Data shown:
┄┄┄┄┄┄┄┄┄┄┄┄┄┄┄┄┄┄┄┄

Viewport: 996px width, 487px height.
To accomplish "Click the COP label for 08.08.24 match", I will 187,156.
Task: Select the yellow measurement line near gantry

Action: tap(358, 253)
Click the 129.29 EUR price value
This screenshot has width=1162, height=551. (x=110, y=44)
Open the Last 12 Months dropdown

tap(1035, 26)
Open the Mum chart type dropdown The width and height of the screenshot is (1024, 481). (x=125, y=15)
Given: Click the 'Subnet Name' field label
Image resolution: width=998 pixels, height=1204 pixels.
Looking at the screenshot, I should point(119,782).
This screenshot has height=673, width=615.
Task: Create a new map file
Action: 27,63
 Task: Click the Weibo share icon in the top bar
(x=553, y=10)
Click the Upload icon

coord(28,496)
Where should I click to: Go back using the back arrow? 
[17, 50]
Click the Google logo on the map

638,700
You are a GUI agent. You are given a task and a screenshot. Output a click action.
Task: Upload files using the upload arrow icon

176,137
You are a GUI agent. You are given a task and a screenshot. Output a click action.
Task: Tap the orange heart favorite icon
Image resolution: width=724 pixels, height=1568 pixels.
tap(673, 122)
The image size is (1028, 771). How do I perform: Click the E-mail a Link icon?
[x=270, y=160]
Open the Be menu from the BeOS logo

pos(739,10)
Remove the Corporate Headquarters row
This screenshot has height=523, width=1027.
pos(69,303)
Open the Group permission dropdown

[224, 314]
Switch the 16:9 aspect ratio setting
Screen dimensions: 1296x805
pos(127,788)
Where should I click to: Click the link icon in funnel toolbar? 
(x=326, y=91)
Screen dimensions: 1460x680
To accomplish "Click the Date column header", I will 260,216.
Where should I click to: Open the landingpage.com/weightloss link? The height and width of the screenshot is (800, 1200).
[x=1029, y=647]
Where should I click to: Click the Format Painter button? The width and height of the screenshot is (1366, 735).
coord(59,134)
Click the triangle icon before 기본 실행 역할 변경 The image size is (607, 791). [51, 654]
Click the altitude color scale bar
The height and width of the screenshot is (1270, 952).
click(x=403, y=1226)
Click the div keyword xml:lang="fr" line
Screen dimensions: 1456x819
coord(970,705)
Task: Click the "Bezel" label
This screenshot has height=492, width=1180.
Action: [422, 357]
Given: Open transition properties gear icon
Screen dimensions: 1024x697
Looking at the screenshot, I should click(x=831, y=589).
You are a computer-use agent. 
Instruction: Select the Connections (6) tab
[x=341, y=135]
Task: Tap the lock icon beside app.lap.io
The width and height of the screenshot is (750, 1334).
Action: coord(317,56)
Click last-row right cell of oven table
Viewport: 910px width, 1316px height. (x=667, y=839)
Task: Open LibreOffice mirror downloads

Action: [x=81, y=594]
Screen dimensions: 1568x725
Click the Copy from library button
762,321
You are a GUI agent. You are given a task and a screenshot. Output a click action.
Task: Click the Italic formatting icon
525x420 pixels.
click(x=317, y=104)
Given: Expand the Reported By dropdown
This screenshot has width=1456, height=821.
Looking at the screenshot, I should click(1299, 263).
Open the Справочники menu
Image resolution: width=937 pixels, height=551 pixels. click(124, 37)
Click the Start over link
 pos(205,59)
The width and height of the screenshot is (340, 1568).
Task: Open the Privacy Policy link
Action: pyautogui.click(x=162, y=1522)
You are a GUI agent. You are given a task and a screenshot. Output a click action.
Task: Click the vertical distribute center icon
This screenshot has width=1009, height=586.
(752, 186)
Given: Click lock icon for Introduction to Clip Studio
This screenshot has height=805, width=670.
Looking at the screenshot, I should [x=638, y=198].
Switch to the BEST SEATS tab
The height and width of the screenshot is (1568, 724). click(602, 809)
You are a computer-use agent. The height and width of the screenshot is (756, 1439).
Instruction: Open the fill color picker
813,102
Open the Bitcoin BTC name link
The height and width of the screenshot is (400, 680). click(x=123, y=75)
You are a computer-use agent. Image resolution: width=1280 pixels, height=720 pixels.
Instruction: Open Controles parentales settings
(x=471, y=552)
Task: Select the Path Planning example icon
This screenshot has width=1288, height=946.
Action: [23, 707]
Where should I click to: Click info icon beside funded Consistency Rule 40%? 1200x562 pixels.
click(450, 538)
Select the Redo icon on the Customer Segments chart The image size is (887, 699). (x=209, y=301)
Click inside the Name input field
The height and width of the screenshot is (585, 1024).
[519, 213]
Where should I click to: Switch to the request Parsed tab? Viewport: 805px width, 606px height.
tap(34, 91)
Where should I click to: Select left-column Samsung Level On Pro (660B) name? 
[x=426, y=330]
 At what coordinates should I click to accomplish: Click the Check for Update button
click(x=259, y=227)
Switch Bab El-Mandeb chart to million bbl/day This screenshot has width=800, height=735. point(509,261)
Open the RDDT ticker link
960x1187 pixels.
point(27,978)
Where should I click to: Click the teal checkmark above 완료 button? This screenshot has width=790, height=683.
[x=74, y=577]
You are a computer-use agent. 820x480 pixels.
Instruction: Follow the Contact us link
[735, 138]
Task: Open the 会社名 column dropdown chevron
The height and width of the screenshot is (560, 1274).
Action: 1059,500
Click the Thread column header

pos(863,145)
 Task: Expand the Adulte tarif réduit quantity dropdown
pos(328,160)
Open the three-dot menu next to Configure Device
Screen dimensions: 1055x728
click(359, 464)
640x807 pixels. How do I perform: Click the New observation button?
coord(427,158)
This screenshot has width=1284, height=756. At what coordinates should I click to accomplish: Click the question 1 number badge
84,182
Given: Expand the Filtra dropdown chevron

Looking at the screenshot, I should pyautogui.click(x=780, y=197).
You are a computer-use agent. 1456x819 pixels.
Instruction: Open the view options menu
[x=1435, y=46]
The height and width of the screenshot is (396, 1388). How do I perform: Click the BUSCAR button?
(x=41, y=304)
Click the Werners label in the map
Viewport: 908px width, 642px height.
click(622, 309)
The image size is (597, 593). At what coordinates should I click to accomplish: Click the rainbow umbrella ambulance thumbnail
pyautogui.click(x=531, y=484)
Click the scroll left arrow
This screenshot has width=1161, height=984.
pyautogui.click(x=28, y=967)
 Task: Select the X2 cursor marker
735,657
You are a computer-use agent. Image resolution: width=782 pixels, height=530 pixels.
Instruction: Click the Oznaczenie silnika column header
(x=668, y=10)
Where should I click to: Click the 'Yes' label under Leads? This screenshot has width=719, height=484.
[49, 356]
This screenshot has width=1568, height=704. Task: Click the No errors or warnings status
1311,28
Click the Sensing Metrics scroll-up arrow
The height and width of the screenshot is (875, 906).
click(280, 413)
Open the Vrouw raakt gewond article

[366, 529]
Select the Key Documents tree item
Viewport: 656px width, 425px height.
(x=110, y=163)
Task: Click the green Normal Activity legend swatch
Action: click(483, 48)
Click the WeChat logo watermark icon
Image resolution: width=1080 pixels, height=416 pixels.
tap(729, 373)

┄┄┄┄┄┄┄┄┄┄┄┄┄┄┄┄┄┄┄┄

Exercise details: Copy exactly, please, the span of lines that begins at the line with "Where should I click to: Click the 'Yes'" and ends at the last line of the data, both included.

Solution for this exercise:
Where should I click to: Click the 'Yes' label under Leads? This screenshot has width=719, height=484.
[49, 356]
This screenshot has width=1568, height=704. Task: Click the No errors or warnings status
1311,28
Click the Sensing Metrics scroll-up arrow
The height and width of the screenshot is (875, 906).
click(280, 413)
Open the Vrouw raakt gewond article

[366, 529]
Select the Key Documents tree item
Viewport: 656px width, 425px height.
(x=110, y=163)
Task: Click the green Normal Activity legend swatch
Action: click(483, 48)
Click the WeChat logo watermark icon
Image resolution: width=1080 pixels, height=416 pixels.
tap(729, 373)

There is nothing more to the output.